Re: Network configuration proposal: little summary
Rene Mayrhofer wrote:
> 5. Brian Basset had the objection that the ipmasq package already did
> some of what I am trying to do with my proposal. Yesterday I looked at
> the rule files processed by ipmasq and I saw some features that I really
> like (mostly the secure way of activating the firewall rules) and that I
> will take and implement (that the good point with open source - you
> don't have to reinvent the wheel). But ipmasq is aimed at the
> experienced Unix user who knows how to read and interpret manual pages.
> Please correct me if I am wrong, but ipmasq only deals with activating
> already written ipchains (or ipfwadm) statements. This does not
> interfere with my activation tool that tries to write these for the
> user.
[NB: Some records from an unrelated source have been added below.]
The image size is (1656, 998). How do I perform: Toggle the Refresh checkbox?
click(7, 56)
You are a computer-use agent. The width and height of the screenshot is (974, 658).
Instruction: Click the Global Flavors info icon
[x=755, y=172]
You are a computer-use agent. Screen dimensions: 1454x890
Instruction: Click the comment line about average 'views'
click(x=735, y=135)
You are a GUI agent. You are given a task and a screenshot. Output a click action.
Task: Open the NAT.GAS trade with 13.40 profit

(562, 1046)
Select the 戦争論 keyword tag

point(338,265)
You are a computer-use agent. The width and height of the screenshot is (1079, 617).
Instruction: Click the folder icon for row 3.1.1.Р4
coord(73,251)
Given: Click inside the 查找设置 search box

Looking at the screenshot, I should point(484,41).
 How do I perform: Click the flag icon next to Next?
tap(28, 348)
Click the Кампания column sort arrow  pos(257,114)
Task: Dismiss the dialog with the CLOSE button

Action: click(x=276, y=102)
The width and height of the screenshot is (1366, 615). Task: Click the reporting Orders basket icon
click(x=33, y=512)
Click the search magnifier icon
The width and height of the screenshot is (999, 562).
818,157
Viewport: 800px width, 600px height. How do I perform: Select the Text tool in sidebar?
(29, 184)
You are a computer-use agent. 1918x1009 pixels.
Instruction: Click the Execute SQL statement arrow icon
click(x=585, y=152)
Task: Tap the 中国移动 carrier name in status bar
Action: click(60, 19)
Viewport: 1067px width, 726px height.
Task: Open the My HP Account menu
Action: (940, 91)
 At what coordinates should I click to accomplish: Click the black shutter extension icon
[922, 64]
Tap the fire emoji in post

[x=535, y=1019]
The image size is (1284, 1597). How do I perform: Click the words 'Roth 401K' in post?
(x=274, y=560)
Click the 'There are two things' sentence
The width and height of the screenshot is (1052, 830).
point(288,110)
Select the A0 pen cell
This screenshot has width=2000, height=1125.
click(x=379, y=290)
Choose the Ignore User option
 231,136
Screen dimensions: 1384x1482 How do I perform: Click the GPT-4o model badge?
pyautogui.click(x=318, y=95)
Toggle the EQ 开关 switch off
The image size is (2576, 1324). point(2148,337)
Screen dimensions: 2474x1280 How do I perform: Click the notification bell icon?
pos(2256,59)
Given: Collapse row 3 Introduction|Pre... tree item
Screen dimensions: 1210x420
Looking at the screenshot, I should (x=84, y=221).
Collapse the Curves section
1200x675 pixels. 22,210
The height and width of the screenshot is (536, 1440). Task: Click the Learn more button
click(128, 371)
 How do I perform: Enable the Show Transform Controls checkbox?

I want to have an easy to learn but powerful "language" to write
> firewalling rules. These rules get translated into the correct ipchains
> statements. We could use my activation agent to write the rules and the
> ipmasq script to activate them. Is my assumption (without real knowledge
> ;-) ) about the purpose of impasq correct (I do not want do things that
> have already be done) ?
Well, it was more of a blatant plug than an objection. ipmasq is
designed as something someone can just install and it works (whether or
not this is the case is another matter), but also designed so that
someone who knows what they're doing can change anything they don't like
with a minimum of fuss. ipmasq's rules files are basically templates on
how to set up a specific massqerading policy on any setup.
I think we're talking about two totally separate things here. (Note
that this is not a bad thing.) It should be possible to use your
language to write something that would be translated into firewalling
commands, which could then be stuck in ipmasq .rul rules files (which
are, after all, only shell script snippets.